Jo Jo thought maybe he ought to grab Vinnie someday and slap him up against the wall. Get his freaking attention. But there was something about Vinnie … Jo Jo stopped thinking about it. He sat straight upright on the other straight chair. He would have liked to cross his legs, but they were too thick. He probably ought to do more stretching, loosen everything up a little. Gino Fish came into the room, nodded at Vinnie, walked past Jo Jo, and got behind his desk.

“Sorry I’m late,” Fish said.

But he said it in a way that sounded to Jo Jo like he didn’t care if he was late or not. He could use a little shaking up too, Jo Jo thought. Involuntarily he glanced at Vinnie, as if Vinnie could know what he was thinking. Vinnie looked blankly at him or past him or through him. Jo Jo could never be sure.

“No problem, Gino. Been talking with Vinnie.”

Fish smiled without amusement.

“So what have you got for me, Jo Jo?” Fish said.

“Guy I know is looking for guns.”

Fish was quiet for a moment, his gaze heavy on Jo Jo.

“Who is this guy?” Fish said finally.

“He’d like to remain anonymous,” Jo Jo said.

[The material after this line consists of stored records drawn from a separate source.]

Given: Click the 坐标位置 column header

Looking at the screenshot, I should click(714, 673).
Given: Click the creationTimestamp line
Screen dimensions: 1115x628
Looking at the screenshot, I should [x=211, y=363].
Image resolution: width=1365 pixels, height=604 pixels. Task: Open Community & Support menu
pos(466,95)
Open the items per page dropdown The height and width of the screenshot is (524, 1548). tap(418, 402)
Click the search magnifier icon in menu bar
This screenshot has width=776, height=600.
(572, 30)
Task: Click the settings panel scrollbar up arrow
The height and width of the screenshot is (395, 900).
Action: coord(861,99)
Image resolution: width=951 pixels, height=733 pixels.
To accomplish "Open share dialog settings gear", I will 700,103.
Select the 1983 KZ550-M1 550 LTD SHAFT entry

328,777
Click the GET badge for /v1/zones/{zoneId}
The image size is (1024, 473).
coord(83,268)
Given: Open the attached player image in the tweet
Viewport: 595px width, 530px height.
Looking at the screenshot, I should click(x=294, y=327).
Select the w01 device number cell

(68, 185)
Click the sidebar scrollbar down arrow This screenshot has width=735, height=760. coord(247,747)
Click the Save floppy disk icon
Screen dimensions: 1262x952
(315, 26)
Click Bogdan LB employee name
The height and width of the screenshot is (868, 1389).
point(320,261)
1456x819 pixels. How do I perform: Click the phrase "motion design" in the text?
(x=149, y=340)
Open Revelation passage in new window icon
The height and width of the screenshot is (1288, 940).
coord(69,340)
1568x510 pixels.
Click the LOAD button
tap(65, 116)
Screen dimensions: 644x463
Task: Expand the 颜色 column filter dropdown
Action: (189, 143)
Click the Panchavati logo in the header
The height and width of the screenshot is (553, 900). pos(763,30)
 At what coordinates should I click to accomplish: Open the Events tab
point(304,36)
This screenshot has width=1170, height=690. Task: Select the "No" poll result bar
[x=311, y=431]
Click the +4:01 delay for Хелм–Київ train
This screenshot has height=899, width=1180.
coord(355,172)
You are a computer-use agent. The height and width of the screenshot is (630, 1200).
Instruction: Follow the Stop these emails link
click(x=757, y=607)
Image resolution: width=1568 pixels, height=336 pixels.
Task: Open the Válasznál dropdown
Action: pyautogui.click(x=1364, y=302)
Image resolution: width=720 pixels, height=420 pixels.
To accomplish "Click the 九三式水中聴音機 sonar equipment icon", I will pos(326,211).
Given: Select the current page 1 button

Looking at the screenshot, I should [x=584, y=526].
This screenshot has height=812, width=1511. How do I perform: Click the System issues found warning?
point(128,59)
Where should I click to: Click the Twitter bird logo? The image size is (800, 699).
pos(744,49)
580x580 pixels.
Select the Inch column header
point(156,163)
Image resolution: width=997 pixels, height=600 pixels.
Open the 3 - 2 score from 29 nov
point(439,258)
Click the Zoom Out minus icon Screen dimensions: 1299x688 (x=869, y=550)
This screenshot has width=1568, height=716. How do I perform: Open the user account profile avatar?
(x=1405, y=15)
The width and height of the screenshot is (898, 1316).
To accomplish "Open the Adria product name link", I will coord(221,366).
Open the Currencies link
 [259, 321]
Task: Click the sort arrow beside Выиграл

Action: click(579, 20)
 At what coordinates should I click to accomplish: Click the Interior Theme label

“Wouldn’t everyone,” Fish said. “Is he IRA?”

“No, nothing like that.”

“Zealots are not good people to do business with,” Fish said.

Jo Jo wasn’t exactly sure what a zealot was. But he knew Hathaway wasn’t IRA.

“Can you do something for us?” Jo Jo said.

“What are you after?” Fish said.

“Automatic weapons, machine guns, mortars, handheld rocket launchers, grenades.”